In summary, if any one of the circumstances listed in K.S.A. 2019 Supp. 21-6811(e)(3)(B)(i) or (ii) is present on the face of the out-of-state statute, the out-of-state conviction may be classified as a person offense. If none of those circumstances are present in the out-of-state statute, then K.S.A. 2019 Supp. 21-6811(e)(3)(B)(iii) requires it to be classified as a nonperson offense. See Baker, 58 Kan.App.2d at 740.

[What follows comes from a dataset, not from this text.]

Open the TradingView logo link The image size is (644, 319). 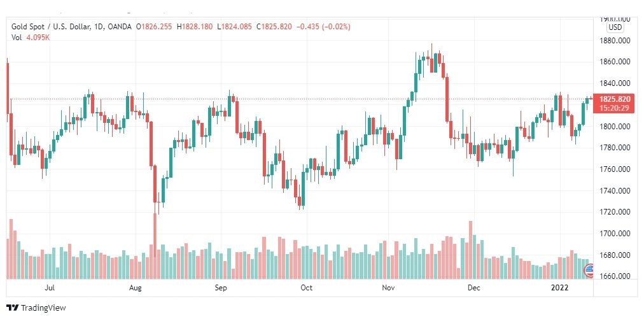point(36,308)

Foshag does not dispute that his Colorado conviction for menacing was properly classified as a felony offense but argues only that it was improperly classified as a person offense. To determine whether his Colorado conviction is a person or nonperson crime, we must look to the statute Foshag was convicted of violating. Although it is unclear when Foshag committed the offense which led to his 2001 conviction for menacing in Colorado, the parties reference both the 2000 and 2001 versions of that statute, which are identical. For simplicity, we recite the 2001 version:
"§ 18-3-206. Menacing
"(1) A person commits the crime of menacing if, by any threat or physical action, he or she knowingly places or attempts to place another person in fear of imminent serious bodily injury. Menacing is a class 3 misdemeanor, but, it is a class 5 felony if committed:
(a) By the use of a deadly weapon or any article used or fashioned in a manner to cause a person to reasonably believe that the article is a deadly weapon; or
(b) By the person representing verbally or otherwise that he or she is armed with a deadly weapon." Colo. Rev. Stat. § 18-3-206 (2001).
The presentence investigation (PSI) report documents that Foshag was convicted of "18-3-206(1)(a), (b)" which is "Menacing with Deadly Weapon."
The Colorado menacing statute included an element of "threatening or causing fear of bodily or physical harm or violence, causing terror, physically intimidating or harassing any person" as described in K.S.A. 2019 Supp. 21-6811(e)(3)(B)(i)(b).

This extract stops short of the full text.